Morgan Stanley lowered its organic sales growth (OSG) and earnings-per-share (EPS) estimates, highlighting persistent softness in the U.S. market and muted category growth despite recent efforts by PepsiCo to boost spending and promotions.
Morgan Stanley had previously upgraded PepsiCo to Overweight in March, expecting a turnaround in the second half of the year as the company cycled easier comparisons, moved past Quaker recall issues, and regained pricing power.
However, the analysts admitted this call was "wrong," as weakness in the company's Frito-Lay North America (FLNA) segment continued, and beverage market share trends deteriorated.
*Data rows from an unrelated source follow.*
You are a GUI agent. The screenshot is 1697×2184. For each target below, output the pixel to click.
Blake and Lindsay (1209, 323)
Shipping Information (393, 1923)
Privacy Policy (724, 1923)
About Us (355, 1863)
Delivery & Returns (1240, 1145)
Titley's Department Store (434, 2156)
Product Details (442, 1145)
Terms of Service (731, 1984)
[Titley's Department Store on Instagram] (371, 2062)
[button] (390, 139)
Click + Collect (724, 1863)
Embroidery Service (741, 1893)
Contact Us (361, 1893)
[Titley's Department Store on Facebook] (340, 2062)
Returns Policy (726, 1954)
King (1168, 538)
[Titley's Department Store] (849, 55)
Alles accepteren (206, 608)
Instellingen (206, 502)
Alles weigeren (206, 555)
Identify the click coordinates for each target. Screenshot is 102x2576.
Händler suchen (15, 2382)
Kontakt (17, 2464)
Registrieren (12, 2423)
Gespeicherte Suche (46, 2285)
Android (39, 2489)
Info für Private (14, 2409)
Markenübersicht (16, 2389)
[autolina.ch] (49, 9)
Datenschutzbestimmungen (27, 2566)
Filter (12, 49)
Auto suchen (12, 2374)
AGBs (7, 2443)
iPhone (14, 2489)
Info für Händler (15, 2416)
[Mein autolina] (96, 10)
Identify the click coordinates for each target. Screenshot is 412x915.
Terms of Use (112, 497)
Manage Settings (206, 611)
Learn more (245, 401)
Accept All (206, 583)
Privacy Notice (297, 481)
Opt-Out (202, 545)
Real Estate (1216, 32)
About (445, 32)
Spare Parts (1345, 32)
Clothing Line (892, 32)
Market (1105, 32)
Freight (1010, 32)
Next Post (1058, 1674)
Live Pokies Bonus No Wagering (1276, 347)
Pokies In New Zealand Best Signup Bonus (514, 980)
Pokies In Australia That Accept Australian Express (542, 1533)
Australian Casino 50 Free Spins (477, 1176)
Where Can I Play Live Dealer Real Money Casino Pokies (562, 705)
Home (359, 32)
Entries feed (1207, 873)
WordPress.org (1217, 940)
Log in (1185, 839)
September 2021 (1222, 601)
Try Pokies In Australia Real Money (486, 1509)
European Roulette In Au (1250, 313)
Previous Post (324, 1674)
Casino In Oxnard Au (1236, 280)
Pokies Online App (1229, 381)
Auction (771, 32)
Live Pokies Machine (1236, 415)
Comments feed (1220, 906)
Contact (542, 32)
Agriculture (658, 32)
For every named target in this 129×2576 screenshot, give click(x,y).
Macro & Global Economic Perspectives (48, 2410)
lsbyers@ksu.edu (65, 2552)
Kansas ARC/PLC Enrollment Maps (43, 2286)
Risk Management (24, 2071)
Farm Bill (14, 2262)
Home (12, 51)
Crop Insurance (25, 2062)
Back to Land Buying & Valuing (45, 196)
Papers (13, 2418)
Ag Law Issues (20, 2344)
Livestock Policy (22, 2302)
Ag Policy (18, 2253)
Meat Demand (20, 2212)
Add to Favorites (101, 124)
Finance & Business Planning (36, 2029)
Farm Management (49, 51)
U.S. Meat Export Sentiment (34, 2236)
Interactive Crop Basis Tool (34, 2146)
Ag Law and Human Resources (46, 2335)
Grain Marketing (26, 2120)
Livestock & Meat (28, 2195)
"As FLNA OSG weakness has lingered, price interventions/higher spend do not seem to be driving a meaningful snacks topline payback, and beverage market share trends have worsened, along with moderating, albeit still solid international OSG as pricing contribution slows sequentially," wrote Morgan Stanley.
The report noted that PepsiCo's stock has risen nearly 10% from its recent lows, aligning with a broader rally in defensive large-cap stocks.
Despite the stock trading at 20x 2025 EPS, which is relatively low compared to peers, Morgan Stanley sees little upside.
"With weak group fundamentals and relatively low valuation at 20x 2025 EPS vs peers, we see PEP stock downside as limited, so are EW," the analysts wrote.
However, Morgan Stanley is concerned about further downside risk to PepsiCo's Q3, Q4, and FY25 performance, with EPS growth expected to come in below PepsiCo's high-single-digit algorithm.
The firm also warned that if recent reinvestment efforts do not generate stronger results, the need for additional spending in 2025 could further pressure earnings growth.
Morgan Stanley cut its FY25 EPS forecast by around 2%, with a 6% EPS growth estimate that is also 2% below consensus.